Datos de coordenadas de los ítems
++++++++++++++++++++

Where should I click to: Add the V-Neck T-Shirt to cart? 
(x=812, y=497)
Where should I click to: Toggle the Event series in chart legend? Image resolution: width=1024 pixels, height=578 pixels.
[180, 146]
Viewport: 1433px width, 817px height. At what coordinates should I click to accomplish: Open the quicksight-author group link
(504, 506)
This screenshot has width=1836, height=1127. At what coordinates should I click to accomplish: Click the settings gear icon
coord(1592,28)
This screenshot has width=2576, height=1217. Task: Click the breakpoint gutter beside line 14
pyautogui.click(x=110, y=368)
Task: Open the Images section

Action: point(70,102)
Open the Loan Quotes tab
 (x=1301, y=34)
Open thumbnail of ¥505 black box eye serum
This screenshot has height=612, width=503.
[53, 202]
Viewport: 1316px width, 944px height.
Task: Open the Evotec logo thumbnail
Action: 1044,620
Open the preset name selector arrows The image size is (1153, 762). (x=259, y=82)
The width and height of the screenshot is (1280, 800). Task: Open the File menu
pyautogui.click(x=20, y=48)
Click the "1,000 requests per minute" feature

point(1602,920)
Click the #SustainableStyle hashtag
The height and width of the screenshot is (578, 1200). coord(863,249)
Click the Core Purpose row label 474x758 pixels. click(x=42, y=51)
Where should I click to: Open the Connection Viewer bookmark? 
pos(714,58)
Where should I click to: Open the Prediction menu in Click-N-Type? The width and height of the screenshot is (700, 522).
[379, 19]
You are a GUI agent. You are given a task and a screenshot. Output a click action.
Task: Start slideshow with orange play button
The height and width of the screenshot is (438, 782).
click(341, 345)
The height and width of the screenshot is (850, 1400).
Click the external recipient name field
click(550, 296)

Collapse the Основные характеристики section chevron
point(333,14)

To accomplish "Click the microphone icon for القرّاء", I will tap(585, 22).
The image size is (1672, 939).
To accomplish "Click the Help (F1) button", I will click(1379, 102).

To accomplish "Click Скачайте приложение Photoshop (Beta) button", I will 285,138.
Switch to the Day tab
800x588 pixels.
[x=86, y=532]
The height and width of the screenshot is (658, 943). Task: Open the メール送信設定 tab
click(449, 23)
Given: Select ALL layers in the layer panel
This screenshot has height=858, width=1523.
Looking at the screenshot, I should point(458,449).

++++++++++++++++++++

## ENUNCIADO
Pasa a un CSV de dos columnas, "texto" y "respuesta", los ítems que van desde la línea que contiene "The height and width of the screenshot is (658, 943)." hasta el final, ambos extremos incluidos. Pon una fila por ítem, con cada campo entre comillas y los saltos de línea convertidos en espacios.

## RESULTADO OBTENIDO
texto,respuesta
"The height and width of the screenshot is (658, 943). Task: Open the メール送信設定 tab","click(449, 23)"
"Given: Select ALL layers in the layer panel This screenshot has height=858, width=1523.","Looking at the screenshot, I should point(458,449)."